- Quaest realizou a pesquisa entre 8 e 11 de janeiro, com 2.004 pessoas (16 anos ou mais), margem de erro de dois pontos e nível de confiança de 95%.
- Lula segue à frente em cenários de 1º turno, com intenções de voto variando entre 35% e 40%.
- Flávio Bolsonaro aparece em segundo em seis dos sete cenários de 1º turno; Tarcísio de Freitas é competitivo em um eventual segundo turno contra Lula (44% a 39%).
- Entre eleitores independentes, a desaprovação ao presidente atinge 53%, enquanto a aprovação fica em 38%.
- A pesquisa aponta que 56% acreditam que Lula não merece mais um mandato, e 54% veem a candidatura de Flávio como efetiva.
A primeira Quaest do ano eleitoral aponta Lula na liderança em cenários de 1º turno, com Flávio Bolsonaro ganhando força como principal oponente. Tarcísio de Freitas surge como candidato competitivo em um eventual segundo turno contra o presidente. A pesquisa ouviu 2.004 pessoas (18 anos ou mais) entre 8 e 11 de janeiro, com margem de erro de 2 pontos e confiança de 95%.
A pergunta central envolve o desempenho de Lula. A avaliação do governo registra empate técnico: 49% de desaprovação e 47% de aprovação. Entre eleitores independentes, a desaprovação sobe para 53%, contra 38% de aprovação.

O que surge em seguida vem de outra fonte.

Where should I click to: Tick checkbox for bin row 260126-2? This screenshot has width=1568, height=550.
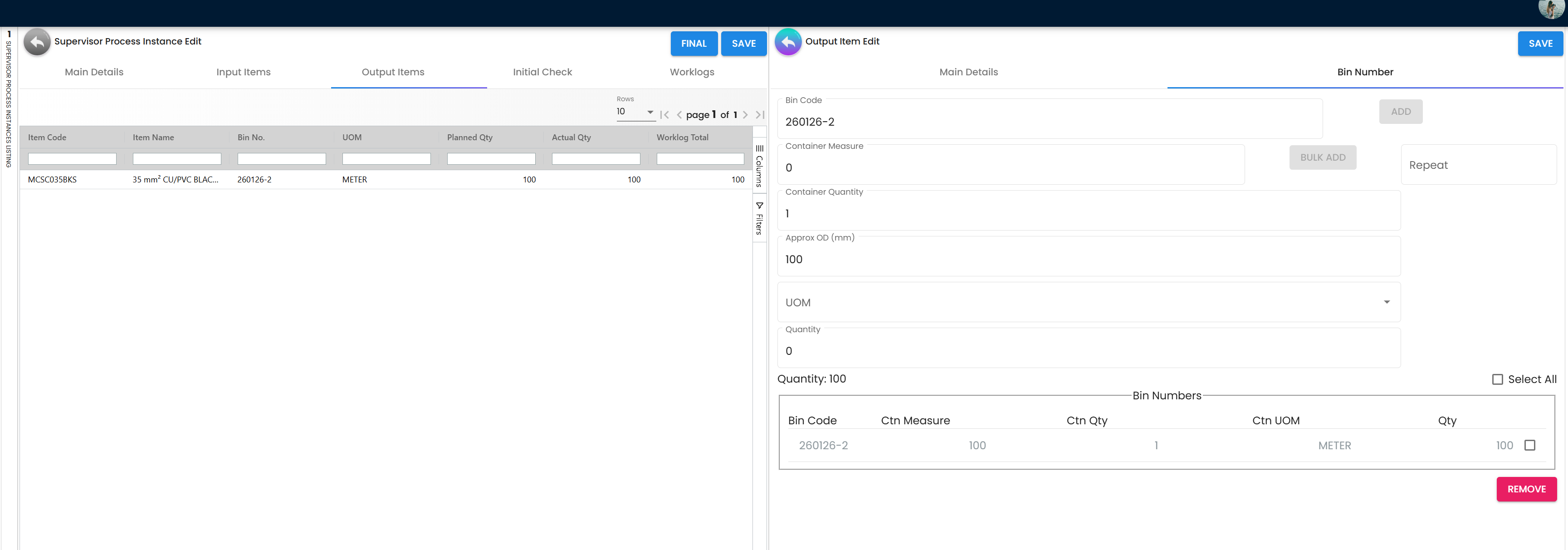pos(1529,445)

Lula à frente na corrida presidencial
Nos cenários de 1º turno, Lula lidera entre oito opositores simulados, com índices entre 35% e 40%. Em cenários de 2º turno, Lula vence todos os adversários, porém com diferentes margens. A disputa mais próxima é com Tarcísio, em 44% a 39%.
Flávio Bolsonaro aparece em segundo lugar na maioria dos cenários de 1º turno. Em cenário com Lula e Tarcísio, Lula tem 36%, Flávio 23% e Tarcísio 9%. Em situação sem Tarcísio, Flávio chega a 32% contra Lula com 39%.
O que a pesquisa diz sobre Tarcísio
Tarcísio de Freitas é o adversário que mais se aproxima de Lula no segundo turno, com Lula variando de 44% a 46% e Tarcísio entre 31% e 39%. Entre eleitores independentes, Tarcísio atinge 36%, enquanto Lula fica com 34%.
A Quaest também analisa a posição de Flávio entre eleitores da direita não bolsonarista, observando crescimento de apoio nesse segmento. Sobre a candidatura de Flávio, 54% acreditam que ela é de fato a sério, 34% veem como possível negociação. A rejeição a Lula permanece elevada, mas caiu ligeiramente em relação ao mês anterior.